Es que no hay drama humano, fuera de la muerte, tan tremendo como el error, la ignorancia. Fuimos hechos para tratar de saber -para eso están nuestros sentidos y nuestra mente-, pero nunca logramos saber sino un poco. Por eso sentimos angustia y compasión por estos protagonistas cuando se equivocan. Nos dan ganas, como Don Quijote, de subirnos al escenario, para corregir sus errores. ¡Tan insoportables nos son el engaño y la ignorancia! Más aún si involucran el amor. Lo sabe cualquier celoso. Lo sabe el Otelo de Shakespeare, torturado por el abismo que separa lo poco que conoce de lo mucho que sospecha. Lo sabe Viola. Cuando Olivia se enamora de ella, se avergüenza de haberse disfrazado.

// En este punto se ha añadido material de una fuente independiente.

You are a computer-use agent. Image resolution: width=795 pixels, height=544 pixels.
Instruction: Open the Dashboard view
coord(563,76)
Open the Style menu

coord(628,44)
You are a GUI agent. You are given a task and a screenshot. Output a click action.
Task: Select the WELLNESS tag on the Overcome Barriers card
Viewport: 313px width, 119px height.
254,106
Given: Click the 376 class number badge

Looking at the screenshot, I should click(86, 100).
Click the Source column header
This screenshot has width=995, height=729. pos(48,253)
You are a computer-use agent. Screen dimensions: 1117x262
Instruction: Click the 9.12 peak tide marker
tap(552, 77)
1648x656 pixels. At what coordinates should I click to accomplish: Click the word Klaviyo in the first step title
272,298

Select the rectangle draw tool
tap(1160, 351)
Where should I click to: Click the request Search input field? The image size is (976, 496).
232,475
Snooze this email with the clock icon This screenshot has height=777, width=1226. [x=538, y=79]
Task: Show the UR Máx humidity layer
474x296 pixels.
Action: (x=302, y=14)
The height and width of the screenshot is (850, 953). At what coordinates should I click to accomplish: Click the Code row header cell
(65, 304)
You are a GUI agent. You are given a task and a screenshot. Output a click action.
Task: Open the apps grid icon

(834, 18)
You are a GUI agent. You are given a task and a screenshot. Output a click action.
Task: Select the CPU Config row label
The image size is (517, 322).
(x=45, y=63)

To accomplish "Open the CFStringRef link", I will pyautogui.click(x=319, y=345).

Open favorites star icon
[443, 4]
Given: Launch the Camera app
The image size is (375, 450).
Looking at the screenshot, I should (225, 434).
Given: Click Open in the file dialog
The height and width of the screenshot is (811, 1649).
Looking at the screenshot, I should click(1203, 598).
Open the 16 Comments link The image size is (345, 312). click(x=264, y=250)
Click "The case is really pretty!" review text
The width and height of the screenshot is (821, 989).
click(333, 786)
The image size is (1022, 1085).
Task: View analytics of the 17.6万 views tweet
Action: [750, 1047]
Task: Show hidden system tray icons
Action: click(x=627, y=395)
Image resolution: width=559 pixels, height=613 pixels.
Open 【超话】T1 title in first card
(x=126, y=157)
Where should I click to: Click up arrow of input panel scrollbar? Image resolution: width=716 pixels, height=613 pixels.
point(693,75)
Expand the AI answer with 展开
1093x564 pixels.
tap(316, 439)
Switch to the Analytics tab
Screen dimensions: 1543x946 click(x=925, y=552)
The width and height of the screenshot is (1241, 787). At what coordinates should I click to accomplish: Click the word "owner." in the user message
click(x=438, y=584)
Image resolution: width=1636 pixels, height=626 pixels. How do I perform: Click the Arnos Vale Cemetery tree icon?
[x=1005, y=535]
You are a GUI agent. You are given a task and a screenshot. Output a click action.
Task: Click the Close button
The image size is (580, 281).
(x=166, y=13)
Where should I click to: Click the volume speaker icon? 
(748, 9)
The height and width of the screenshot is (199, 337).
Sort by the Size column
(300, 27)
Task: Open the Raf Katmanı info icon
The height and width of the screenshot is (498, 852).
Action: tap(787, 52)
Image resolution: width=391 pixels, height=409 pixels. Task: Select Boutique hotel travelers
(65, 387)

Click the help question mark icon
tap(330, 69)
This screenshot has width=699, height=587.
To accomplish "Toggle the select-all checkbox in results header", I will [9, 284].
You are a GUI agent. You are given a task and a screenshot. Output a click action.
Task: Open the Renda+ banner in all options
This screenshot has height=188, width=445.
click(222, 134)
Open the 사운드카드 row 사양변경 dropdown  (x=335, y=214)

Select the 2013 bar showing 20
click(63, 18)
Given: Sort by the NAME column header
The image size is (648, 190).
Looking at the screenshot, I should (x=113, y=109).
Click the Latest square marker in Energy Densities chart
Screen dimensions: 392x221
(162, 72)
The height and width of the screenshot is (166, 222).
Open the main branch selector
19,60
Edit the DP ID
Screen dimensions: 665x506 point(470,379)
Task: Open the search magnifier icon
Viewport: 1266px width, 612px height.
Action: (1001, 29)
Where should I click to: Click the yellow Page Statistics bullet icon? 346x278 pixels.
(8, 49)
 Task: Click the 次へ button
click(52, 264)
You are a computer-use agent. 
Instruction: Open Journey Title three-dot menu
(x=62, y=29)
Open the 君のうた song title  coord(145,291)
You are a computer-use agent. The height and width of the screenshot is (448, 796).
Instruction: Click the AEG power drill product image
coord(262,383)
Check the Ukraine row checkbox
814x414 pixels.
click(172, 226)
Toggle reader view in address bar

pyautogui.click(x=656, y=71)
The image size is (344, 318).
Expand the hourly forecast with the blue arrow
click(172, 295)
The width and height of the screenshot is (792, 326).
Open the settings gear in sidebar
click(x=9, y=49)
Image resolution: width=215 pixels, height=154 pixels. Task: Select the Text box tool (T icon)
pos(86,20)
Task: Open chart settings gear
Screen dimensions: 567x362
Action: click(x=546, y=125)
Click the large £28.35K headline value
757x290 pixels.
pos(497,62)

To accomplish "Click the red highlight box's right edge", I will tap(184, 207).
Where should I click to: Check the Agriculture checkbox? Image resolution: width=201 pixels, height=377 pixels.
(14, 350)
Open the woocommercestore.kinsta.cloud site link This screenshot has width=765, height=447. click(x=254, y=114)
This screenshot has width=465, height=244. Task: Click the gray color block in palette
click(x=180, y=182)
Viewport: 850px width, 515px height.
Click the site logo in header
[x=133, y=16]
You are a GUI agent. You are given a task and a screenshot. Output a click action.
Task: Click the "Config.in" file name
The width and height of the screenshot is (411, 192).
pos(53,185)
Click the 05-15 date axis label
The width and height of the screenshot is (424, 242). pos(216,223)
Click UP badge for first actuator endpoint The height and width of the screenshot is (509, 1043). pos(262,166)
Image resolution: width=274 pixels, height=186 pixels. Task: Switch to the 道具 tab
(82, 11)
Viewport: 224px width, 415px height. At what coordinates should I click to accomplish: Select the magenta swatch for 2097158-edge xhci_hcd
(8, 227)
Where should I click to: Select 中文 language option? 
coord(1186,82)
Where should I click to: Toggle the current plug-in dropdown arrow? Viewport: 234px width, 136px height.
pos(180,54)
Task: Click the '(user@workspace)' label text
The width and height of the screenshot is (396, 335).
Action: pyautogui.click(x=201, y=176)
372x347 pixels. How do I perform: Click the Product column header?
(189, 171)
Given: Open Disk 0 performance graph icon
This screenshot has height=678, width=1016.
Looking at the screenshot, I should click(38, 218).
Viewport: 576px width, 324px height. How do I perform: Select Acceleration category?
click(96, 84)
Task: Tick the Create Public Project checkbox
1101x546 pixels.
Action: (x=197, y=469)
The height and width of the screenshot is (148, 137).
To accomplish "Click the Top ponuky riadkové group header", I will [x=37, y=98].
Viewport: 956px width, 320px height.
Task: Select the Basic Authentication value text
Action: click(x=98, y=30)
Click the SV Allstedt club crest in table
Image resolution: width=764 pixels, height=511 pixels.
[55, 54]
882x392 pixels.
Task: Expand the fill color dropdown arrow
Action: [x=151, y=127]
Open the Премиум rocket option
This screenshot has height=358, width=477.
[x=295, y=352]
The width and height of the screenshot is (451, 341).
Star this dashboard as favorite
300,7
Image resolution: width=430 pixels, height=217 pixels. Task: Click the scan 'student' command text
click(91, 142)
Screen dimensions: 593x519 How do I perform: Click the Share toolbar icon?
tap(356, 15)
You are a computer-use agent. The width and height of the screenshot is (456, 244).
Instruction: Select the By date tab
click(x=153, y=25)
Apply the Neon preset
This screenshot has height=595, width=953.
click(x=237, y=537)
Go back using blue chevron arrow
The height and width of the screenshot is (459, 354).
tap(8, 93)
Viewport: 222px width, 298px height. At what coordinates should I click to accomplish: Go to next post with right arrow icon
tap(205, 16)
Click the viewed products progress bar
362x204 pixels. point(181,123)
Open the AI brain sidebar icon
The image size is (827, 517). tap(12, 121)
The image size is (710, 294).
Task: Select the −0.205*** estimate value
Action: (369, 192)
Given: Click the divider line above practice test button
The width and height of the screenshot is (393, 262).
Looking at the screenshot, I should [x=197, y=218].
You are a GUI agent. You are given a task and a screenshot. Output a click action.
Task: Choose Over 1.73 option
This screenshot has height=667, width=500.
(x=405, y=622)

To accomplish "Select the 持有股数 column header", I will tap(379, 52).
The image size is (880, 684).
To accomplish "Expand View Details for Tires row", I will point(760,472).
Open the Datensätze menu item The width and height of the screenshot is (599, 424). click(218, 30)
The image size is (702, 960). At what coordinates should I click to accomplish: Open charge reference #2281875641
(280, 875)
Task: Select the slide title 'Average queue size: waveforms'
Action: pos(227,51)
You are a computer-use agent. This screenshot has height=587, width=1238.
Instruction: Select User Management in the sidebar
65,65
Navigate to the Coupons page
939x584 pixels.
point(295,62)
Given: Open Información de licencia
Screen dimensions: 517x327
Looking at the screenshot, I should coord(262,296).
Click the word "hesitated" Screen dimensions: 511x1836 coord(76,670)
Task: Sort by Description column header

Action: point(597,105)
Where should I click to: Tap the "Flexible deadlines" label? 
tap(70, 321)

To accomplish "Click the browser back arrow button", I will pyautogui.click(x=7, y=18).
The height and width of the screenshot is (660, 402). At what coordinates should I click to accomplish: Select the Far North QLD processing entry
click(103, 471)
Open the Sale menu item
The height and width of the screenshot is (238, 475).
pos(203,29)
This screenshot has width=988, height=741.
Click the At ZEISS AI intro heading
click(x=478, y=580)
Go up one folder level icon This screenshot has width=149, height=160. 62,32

Tal vez incluso sintamos más suspenso en una obra cuando intuimos el desenlace que cuando lo ignoramos del todo. Es que, si bien sufrimos de una curiosidad voraz, no es por cualquier cosa. Discriminamos. Buscamos lo interesante, y nos concentramos más si sabemos que lo que acontecerá lo será. En cambio, nos distraemos cuando pensamos que podría ocurrir cualquier cosa, por el riesgo justamente de que no sea interesante. Por otro lado, si sabemos más que los propios protagonistas, sentimos por un rato una grata superioridad, hasta darnos cuenta, claro, de que ellos no son sino nuestro propio reflejo. Finalmente, cuando intuimos un desenlace, sentimos angustia hasta que se dé, por la forma misma en que estamos configurados como personas: para un comienzo, un medio y un fin. En el teatro vemos un eco del relato en que nosotros mismos estamos insertos, aquel en que nosotros somos los héroes, y necesitamos que su desarrollo se confirme.